### Direction A
Output the rows as a JSON list of strings, one string per line with blank lines omitted, beginning at the line that contains "This screenshot has height=1089, width=844." and continuing through the last line of the rows. Leave the pictures out.

Start of Reading passage

The second-order optimizers integrate seamlessly with FLAX NNX models.

from flax import nnx
from opifex.optimization.second_order import HybridOptimizer, HybridOptimizerConfig

# Create NNX model
class MyPINN(nnx.Module):
    def __init__(self, rngs: nnx.Rngs):
        self.layers = nnx.List([
            nnx.Linear(2, 64, rngs=rngs),
            nnx.Linear(64, 64, rngs=rngs),
            nnx.Linear(64, 1, rngs=rngs),
        ])

    def __call__(self, x):
        for layer in list(self.layers)[:-1]:
            x = nnx.tanh(layer(x))
        return list(self.layers)[-1](x)

model = MyPINN(rngs=nnx.Rngs(0))

# Define loss with NNX
def loss_fn(model):
    predictions = model(x_collocation)
    residual = compute_pde_residual(model, x_collocation)
    return jnp.mean(residual ** 2)

# Training with hybrid optimizer
optimizer = HybridOptimizer(HybridOptimizerConfig())
graphdef, state = nnx.split(model)
opt_state = optimizer.init(state)

for step in range(num_steps):
    loss, grads = nnx.value_and_grad(loss_fn)(model)
    state = nnx.state(model)

    updates, opt_state = optimizer.update(
        grads, opt_state, state,
        loss=loss,
    )

    # Apply updates
    new_state = optax.apply_updates(state, updates)
    nnx.update(model, new_state)

Configuration Reference¶

LBFGSConfig¶

@dataclass(frozen=True)
class LBFGSConfig:
    memory_size: int = 10           # Gradient pairs to store
    scale_init_precond: bool = True # Scale initial preconditioner
    linesearch: LinesearchType = LinesearchType.ZOOM
    max_linesearch_steps: int = 20
    max_iterations: int = 100
    tolerance: float = 1e-6

GaussNewtonConfig¶

@dataclass(frozen=True)

End of Reading passage

### Direction B
Translate into French the following sentence from the passage on second-order optimizers: "The second-order optimizers integrate seamlessly with FLAX NNX models."

Start of Data provided

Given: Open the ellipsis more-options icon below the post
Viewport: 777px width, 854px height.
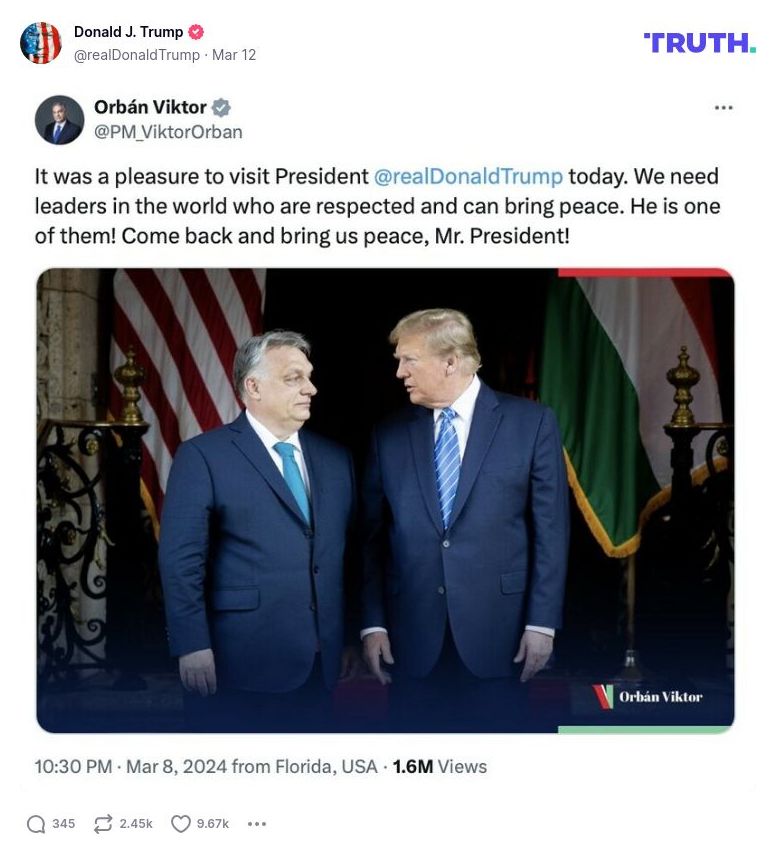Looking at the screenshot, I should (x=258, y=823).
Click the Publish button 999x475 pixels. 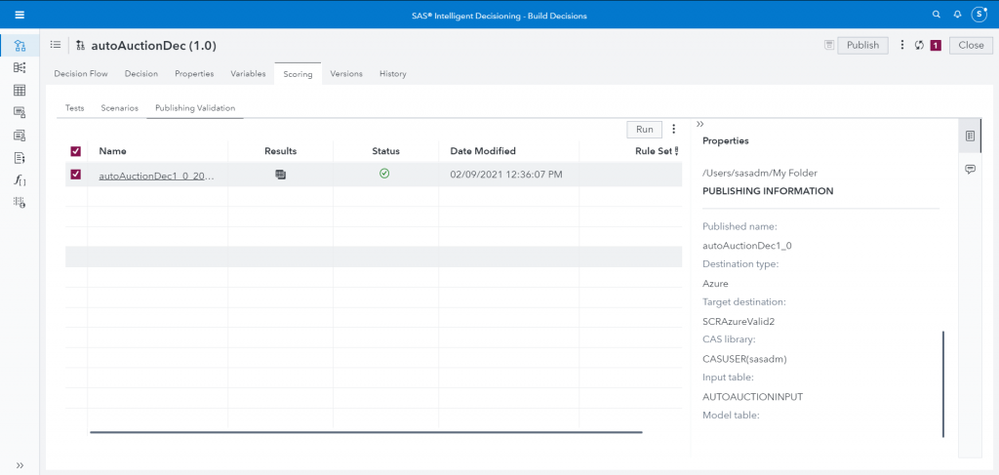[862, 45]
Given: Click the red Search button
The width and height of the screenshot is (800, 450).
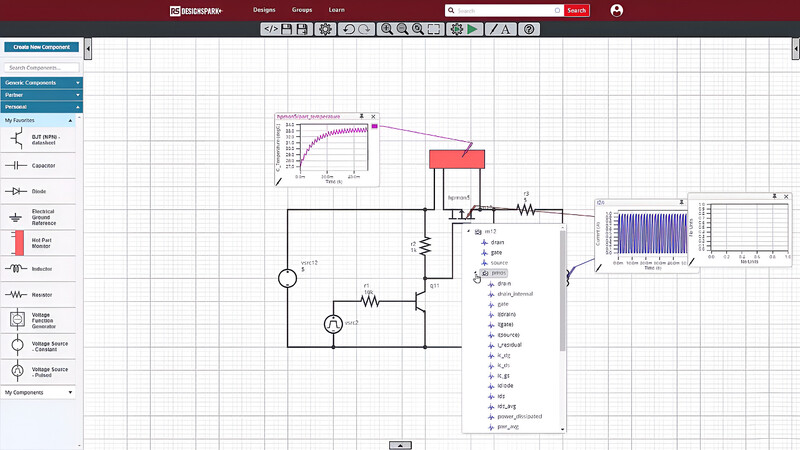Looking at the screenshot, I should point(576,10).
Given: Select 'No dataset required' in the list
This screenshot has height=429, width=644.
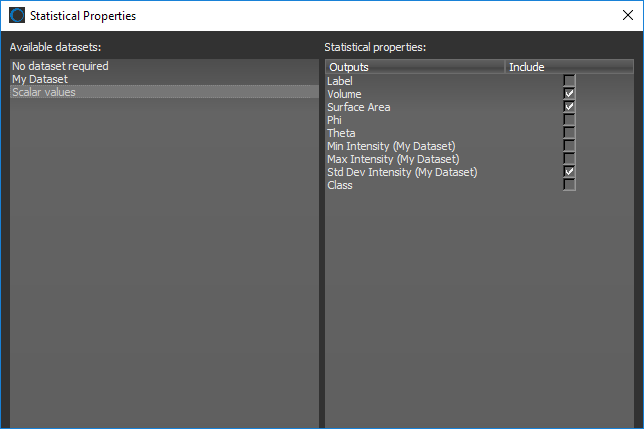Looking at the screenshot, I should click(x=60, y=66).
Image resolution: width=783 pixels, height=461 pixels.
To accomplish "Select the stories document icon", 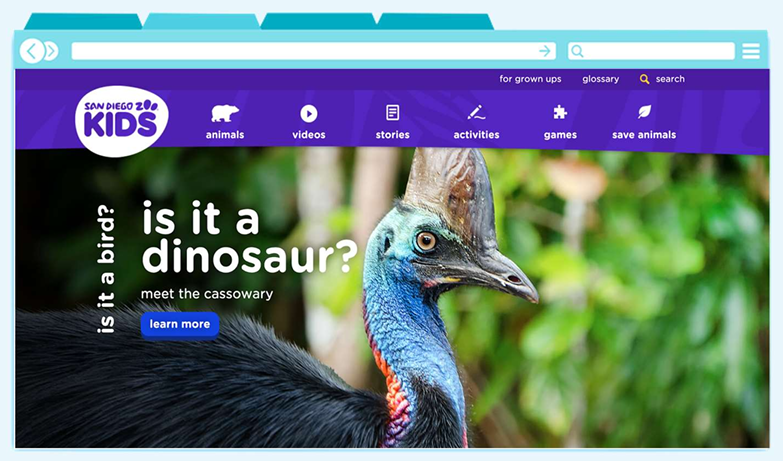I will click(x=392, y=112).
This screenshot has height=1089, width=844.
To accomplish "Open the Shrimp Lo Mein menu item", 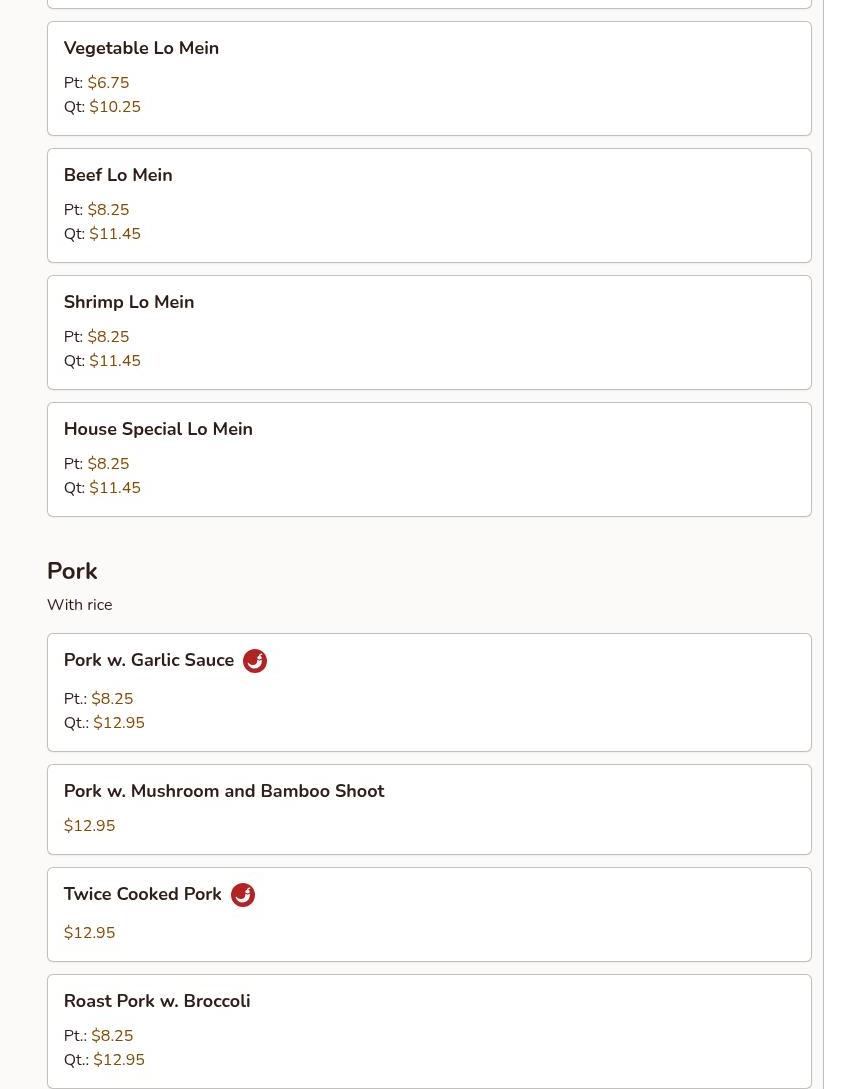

End of Data provided

### Task solution A
[
  "This screenshot has height=1089, width=844.",
  "To accomplish \"Open the Shrimp Lo Mein menu item\", "
]

### Task solution B
Les optimiseurs du second ordre s'intègrent parfaitement aux modèles FLAX NNX.